Is this technology expensive?
This is not a cheap sport. But if we use such a robot optimally—i.e. we perform at least 400 operations with it a year—then the specific costs are reduced, and it can even become a cost-effective procedure, although the primary goal is not this. Robotic technology also brings additional functional results from the patient’s point of view. For example, a patient with prostate cancer can return to work sooner, which can even be seen as a net economic benefit. His quality of life may also improve: his catheter can be removed sooner; he will be continent sooner and perhaps his masculinity will also return sooner and to a greater extent.
Are there more advantages of the robotic technology used in the field of surgery?
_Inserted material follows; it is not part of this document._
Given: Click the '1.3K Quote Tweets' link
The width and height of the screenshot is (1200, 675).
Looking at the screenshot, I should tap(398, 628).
The robotic arm can filter out hand tremors, and due to the higher magnification, it is possible to operate much more precisely. All movements are performed by the surgeon, only his intention is conveyed to the surgical area by a robotic arm. This means that the dissection is even more precise and delicate, the surgeon can operate with even less movement and tissue damage, sparing blood vessels and nerves. As a result, there will be fewer complications, and the recovery time will be faster—the patient can go home within 2 to 3 days even after a major operation.